Background: The SGLT2 inhibitor empagliflozin has recently gained approval for treating heart failure (HF) across the entire spectrum of ejection fractions including heart failure with preserved ejection fraction (HFpEF). Bradycardia-induced HF, previously described in the literature as bradycardiomyopathy, is an uncommon cause of HFpEF.

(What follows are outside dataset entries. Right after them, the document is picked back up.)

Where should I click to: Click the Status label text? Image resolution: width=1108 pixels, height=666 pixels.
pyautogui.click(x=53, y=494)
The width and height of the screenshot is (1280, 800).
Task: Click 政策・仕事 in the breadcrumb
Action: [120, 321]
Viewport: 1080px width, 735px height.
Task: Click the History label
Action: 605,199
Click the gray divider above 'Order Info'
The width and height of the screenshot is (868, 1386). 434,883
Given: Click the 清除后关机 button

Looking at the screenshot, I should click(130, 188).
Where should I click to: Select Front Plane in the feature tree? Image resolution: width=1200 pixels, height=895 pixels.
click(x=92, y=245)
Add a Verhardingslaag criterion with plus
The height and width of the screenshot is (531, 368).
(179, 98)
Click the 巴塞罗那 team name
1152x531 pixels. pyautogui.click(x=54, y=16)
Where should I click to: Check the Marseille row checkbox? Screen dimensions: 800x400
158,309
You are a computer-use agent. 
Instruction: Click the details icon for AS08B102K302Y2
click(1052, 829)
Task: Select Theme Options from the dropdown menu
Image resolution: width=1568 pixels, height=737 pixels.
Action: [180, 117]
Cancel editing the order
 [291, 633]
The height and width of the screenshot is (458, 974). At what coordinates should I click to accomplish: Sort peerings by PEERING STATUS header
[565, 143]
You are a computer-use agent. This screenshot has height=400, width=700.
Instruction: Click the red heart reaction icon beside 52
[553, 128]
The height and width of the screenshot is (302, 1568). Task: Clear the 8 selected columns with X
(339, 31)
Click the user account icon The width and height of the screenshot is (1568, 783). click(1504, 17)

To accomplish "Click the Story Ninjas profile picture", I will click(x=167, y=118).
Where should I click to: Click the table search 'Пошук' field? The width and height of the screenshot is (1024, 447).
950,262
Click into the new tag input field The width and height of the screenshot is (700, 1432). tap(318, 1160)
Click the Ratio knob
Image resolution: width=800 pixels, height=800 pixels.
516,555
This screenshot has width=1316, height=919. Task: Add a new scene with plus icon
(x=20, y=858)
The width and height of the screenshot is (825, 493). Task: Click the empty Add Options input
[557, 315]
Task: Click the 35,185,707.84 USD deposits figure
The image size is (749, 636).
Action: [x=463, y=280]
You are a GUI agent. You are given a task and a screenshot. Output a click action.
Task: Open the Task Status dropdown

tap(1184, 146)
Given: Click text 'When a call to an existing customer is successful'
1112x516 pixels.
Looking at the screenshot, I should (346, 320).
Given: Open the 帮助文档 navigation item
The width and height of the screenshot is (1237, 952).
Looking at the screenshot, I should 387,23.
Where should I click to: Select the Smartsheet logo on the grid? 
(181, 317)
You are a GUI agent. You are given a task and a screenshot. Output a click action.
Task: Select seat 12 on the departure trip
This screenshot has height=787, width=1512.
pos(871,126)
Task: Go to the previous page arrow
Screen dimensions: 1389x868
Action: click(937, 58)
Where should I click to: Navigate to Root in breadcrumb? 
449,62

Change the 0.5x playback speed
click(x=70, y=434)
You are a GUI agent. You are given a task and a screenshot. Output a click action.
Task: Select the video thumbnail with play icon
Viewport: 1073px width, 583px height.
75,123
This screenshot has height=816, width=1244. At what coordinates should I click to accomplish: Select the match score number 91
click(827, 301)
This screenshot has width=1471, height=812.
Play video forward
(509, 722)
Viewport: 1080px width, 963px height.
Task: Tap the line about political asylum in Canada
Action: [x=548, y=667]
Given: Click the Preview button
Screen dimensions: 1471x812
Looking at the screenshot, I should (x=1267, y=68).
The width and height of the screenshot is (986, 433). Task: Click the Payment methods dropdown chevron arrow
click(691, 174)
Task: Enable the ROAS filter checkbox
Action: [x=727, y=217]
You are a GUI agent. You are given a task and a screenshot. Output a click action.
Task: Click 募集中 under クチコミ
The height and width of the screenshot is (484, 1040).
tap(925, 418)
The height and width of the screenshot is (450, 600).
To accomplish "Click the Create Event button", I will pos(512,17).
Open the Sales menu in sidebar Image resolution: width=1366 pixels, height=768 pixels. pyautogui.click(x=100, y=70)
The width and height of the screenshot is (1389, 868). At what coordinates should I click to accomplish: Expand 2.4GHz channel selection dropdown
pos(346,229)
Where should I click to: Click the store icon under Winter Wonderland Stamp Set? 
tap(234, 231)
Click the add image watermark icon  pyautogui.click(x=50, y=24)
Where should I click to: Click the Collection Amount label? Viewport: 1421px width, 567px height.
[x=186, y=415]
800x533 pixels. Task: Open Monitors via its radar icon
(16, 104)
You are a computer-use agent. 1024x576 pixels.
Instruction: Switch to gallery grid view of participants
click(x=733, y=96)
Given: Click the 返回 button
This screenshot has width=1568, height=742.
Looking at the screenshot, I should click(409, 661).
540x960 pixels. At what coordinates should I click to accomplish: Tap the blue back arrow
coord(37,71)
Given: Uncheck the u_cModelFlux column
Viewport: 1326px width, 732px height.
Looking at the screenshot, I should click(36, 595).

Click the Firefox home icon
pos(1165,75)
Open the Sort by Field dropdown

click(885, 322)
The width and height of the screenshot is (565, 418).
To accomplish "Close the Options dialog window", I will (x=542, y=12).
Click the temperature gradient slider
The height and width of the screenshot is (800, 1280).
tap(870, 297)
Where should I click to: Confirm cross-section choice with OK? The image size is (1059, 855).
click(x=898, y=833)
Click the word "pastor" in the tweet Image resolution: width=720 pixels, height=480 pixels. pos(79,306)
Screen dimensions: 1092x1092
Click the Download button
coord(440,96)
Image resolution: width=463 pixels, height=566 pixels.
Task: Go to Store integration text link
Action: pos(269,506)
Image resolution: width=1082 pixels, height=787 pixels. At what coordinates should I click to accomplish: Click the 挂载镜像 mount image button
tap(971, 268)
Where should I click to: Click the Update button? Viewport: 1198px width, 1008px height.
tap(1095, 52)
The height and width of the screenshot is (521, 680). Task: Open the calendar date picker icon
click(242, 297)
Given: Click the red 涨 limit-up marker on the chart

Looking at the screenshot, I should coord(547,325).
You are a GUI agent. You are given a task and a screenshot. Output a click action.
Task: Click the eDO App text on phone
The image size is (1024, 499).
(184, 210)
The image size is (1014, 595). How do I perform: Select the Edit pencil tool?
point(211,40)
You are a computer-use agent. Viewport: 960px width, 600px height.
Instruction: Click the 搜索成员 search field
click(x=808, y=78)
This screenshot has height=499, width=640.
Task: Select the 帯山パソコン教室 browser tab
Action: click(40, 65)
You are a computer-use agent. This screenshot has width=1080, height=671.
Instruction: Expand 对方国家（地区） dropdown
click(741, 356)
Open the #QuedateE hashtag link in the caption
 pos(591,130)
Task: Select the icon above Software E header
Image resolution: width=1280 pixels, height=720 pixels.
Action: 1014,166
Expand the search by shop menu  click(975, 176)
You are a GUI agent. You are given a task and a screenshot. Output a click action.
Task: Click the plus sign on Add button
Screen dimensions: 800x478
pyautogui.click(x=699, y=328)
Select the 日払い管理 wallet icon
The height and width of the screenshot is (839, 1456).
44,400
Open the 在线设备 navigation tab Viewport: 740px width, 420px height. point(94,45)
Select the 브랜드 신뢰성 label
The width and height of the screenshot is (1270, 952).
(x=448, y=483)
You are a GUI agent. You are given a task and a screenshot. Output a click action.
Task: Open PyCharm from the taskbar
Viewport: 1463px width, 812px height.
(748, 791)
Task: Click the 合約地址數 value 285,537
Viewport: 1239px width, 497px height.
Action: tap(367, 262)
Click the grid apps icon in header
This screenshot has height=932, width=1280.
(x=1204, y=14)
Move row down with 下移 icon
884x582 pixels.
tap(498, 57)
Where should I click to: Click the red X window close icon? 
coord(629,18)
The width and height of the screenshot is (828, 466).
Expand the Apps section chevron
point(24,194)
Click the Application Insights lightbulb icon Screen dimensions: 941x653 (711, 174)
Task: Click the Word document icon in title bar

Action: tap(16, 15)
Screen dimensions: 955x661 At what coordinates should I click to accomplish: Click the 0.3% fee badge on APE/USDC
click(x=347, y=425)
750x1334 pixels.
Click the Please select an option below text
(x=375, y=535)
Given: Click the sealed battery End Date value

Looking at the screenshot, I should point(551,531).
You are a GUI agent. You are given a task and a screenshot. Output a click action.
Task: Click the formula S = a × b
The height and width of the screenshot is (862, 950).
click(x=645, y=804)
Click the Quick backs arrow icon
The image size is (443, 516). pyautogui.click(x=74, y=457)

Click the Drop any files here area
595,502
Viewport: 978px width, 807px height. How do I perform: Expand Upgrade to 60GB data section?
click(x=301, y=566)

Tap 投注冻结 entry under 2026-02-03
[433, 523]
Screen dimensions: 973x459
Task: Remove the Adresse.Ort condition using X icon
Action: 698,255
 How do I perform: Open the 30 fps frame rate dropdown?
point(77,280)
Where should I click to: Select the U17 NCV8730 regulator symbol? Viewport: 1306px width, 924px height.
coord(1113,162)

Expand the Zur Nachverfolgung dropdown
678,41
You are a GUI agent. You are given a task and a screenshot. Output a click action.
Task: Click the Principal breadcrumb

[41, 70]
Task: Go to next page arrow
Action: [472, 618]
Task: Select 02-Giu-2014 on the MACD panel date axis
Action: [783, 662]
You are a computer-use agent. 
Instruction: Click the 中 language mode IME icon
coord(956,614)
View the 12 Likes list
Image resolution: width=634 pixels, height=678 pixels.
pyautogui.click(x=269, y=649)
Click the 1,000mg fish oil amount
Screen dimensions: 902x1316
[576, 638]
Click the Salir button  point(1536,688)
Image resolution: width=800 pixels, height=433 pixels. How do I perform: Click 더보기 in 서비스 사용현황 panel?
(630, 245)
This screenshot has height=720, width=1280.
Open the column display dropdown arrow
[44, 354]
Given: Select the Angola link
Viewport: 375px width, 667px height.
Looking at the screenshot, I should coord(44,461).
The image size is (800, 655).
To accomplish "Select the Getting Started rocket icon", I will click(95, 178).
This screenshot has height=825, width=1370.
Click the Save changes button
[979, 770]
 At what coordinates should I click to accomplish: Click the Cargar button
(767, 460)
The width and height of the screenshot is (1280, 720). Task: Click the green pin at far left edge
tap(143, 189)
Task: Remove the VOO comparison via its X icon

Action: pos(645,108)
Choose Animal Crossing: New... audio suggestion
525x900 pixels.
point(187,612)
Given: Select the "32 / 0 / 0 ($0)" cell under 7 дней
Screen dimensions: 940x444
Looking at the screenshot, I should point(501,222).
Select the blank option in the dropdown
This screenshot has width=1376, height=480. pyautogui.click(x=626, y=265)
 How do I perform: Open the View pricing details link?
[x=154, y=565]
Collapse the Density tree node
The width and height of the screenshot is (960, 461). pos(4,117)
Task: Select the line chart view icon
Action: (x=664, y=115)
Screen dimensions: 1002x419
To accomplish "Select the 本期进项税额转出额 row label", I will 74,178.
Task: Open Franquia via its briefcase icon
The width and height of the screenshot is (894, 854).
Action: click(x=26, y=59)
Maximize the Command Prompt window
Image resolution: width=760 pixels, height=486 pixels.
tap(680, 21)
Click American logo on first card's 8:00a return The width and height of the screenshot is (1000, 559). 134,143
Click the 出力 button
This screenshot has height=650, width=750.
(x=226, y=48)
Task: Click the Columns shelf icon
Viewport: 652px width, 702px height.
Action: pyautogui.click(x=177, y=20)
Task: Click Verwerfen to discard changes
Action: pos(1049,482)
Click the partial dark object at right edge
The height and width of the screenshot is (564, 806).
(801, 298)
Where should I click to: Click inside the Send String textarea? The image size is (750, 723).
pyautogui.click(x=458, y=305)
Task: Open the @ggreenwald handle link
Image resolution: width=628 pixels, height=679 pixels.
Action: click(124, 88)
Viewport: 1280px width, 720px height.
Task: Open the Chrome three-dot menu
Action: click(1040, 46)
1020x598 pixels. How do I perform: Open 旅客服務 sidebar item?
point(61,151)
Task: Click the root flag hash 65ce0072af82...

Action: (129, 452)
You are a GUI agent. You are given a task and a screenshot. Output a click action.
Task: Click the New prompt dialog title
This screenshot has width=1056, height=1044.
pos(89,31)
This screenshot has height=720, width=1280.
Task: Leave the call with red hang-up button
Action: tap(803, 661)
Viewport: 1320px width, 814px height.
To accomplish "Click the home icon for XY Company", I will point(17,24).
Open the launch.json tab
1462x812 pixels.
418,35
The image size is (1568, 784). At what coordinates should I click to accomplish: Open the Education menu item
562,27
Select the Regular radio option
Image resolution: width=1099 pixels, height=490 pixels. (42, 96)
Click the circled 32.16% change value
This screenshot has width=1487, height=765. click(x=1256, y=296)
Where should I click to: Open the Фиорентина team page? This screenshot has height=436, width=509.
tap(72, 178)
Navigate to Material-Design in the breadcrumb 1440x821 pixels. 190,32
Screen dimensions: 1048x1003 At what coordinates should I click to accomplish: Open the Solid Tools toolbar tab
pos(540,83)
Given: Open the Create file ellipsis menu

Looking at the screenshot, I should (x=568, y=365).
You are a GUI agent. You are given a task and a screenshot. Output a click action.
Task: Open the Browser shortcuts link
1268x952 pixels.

Case summary: Herein, we describe a case of a young, 32-year-old woman with no prior medical history who was referred to the hospital due to progressive fatigue and exercise intolerance. She exhibited junctional bradycardia and sinus node dysfunction on electrocardiographic examination, was hypotensive, and had significantly elevated NT-proBNP levels at admission. Transthoracic echocardiographic examination (TTE) revealed preserved systolic function of the left ventricle with segmental abnormalities of contractility and reduced global longitudinal strain, indicative of HFpEF. Cardiac magnetic resonance imaging showed hypertrabeculations, suggesting noncompaction cardiomyopathy (NCCM), even though the definitive diagnostic criteria for NCCM were not met. The patient reported no recent episodes of fever and no chest pain. A comprehensive panel for cardiotropic viruses and Lyme disease were negative while infiltrative diseases such as sarcoidosis were clinically ruled out. Coronary angiography excluded coronary artery disease. Due to profound hypotension and bradycardia, we prescribed empagliflozin and theophylline. At the subsequent follow-up visit within 1 month, the patient reported that she was asymptomatic, with restored sinus rhythm, and complete normalization of NT-proBNP values.
Discussion: Bradycardia-induced HFpEF is a rare entity that can limit the use of most cardiovascular pharmacotherapies but can be successfully treated with empagliflozin and theophylline as demonstrated in our case.